シリーズ | ナノ



突然だが、私の朝は刀剣達の中の誰かしらに起こされることで始まる。
これだけ聞けば、いい歳をしてだらしない、目覚ましでもかけて自分で起きろ…等と説教を食らったとしても仕方がないことだと思う。自分自身二十歳も過ぎて自己管理も出来ないような生活はどうかと思うのだ。だが、そうなったことにも理由がある。まずは呆れる前に此方の主張も聞いてほしい。

私は元来自分の面倒はそれなりに見れる質だと自負しているし、特別朝に弱いというわけでもない。本丸に移ってくるまでは目覚ましをしっかりセットしてから床に就くのが常であったし、子供の頃から寝坊なんて一年に数度、片手で数えられる程度はあったかな…と、それくらいのものだった。本丸に移ってきてからも当然忘れず目覚ましはセットしている。
なのに、毎朝刀剣達に起こされるのだ。この意味が解るだろうか。私は自力で起きられるし起きようとしている。なのに、毎朝やって来る誰かしらに起床を促されるのが習慣となっている。とどのつまり、可愛らしくも憎き奴らは目覚ましの鳴る数分前を狙って毎朝やって来ているのである。
別に早起きは嫌いじゃない。前の晩に夜更かしをして睡眠時間が極端に削られたりしなければ、数分早めに起きるくらい苦ではない。それはいいのだ。それはいいのだけれど…いい大人としてある程度染み着いたプライドは譲れない。
というわけで、目覚まし刀達の習慣に気付いて私も十日以上は粘った。目覚ましの時間を十分ずつ早めにずらして、先に起きようとした。しかし、結果は惨敗。駄目だった。そう変わらない時間に布団に入るはずの彼らは、私のその策をも打ち砕いた。
十分ずらしが十日続けば、百分だ。二時間近く前からスタンバイしてるのかよ、何で起床時間ずらしたことに気付くんだよ、君らはちゃんと寝てるのかよ…と頭を抱えた日のことはまだ記憶にはっきりと残っている。

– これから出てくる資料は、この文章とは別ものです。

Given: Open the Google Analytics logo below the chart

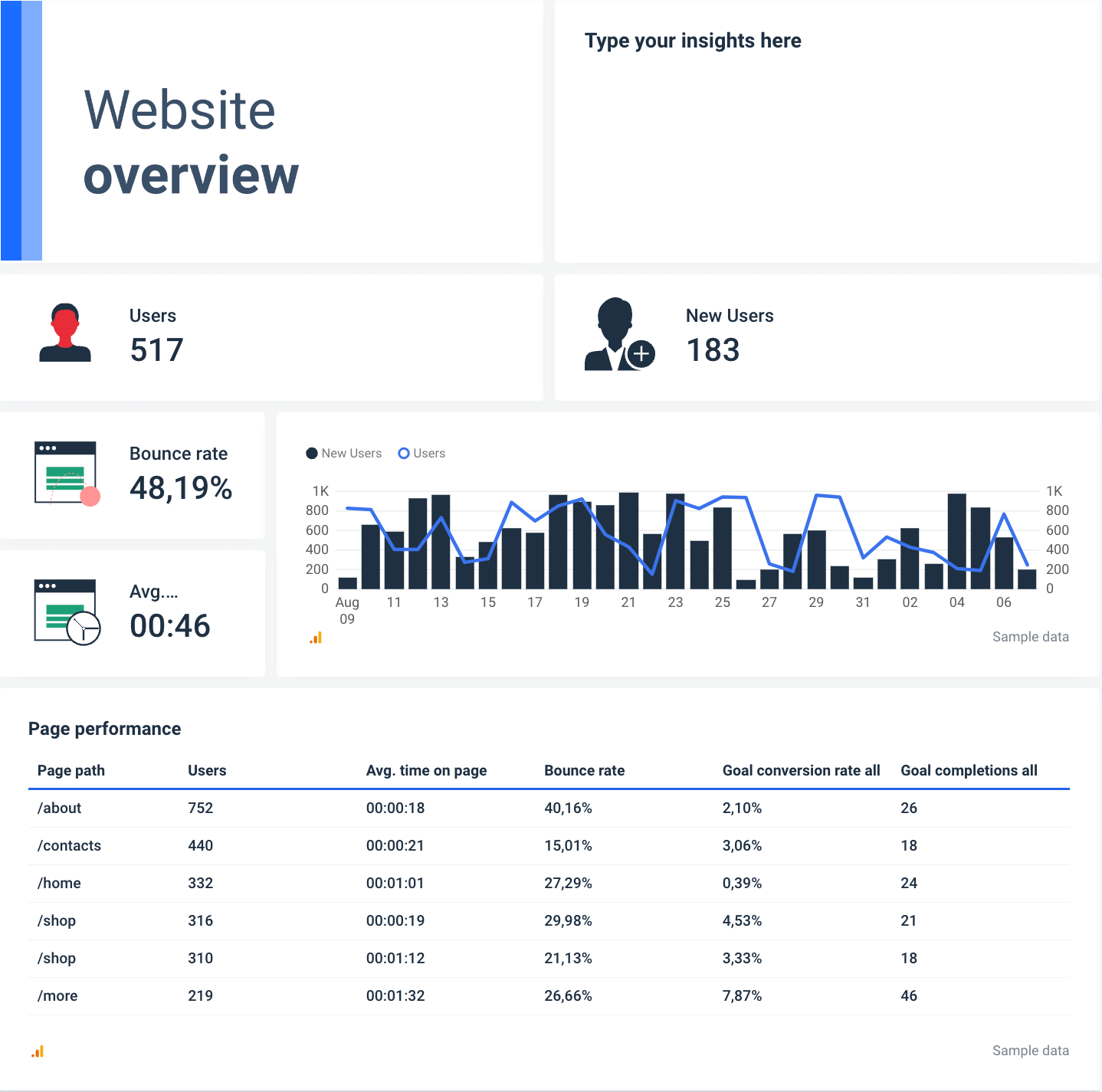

結論を言おう。彼らの熱意(?)に、私は負けた。敵うわけがないと、早起きが二時間前に差し掛かる辺りで諦めた。数百から千年近くを知る彼らの前では、私のプライドなんて塵のようなものだったのだ。もう好きにすればいい。世話を焼きたい奴には焼かせればいいし、目覚まし係が楽しいなら続ければいい。でも休息は大事だから睡眠時間は増やしてくださいと訴えて、私より早く起床するにしても三十分程度までに縮めさせた。それが限界だったが、相互納得のいく形には落ち着いたので良しとする。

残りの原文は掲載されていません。